- [ACTIVITY]
In the entries below, the word "pixels" appears on some lines. Copy each of those lines.

(Extracted records)
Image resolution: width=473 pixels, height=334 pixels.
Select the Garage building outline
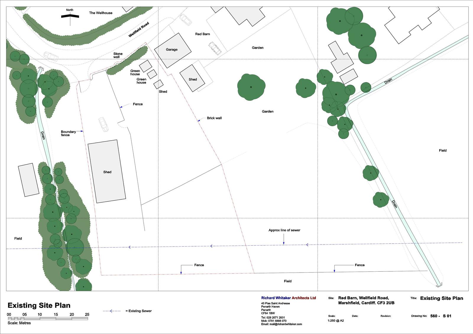[172, 50]
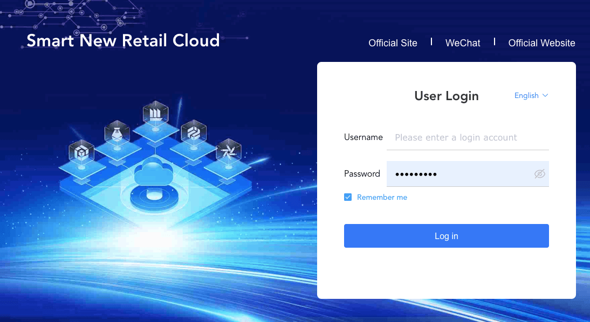Click the Remember me label text
This screenshot has width=590, height=322.
[x=382, y=198]
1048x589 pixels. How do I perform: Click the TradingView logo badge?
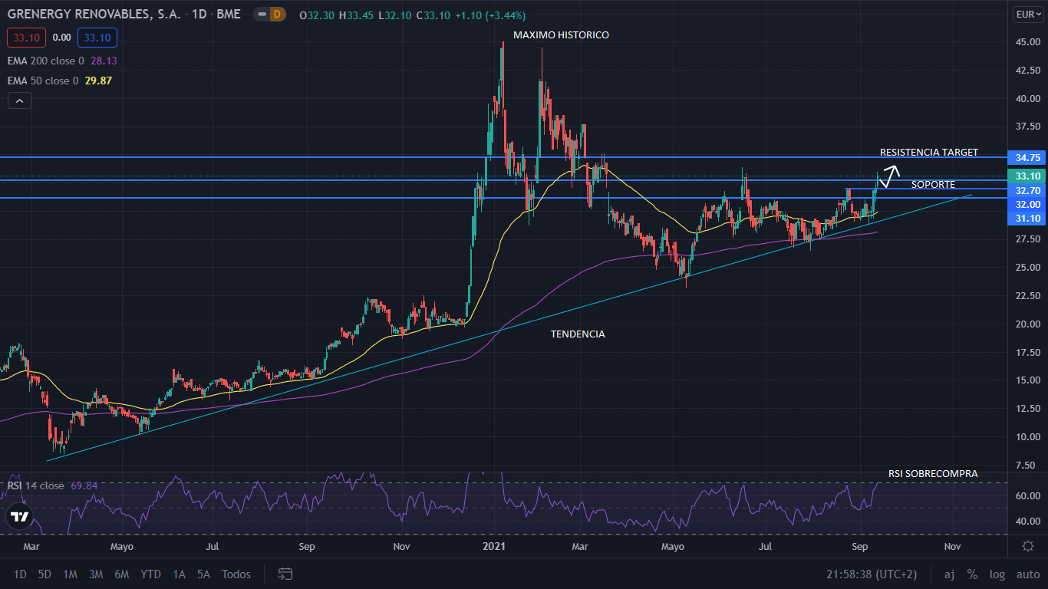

- [WORKED SOLUTION]
Image resolution: width=473 pixels, height=334 pixels.
1048x589 pixels. How do I perform: Click the TradingView logo badge?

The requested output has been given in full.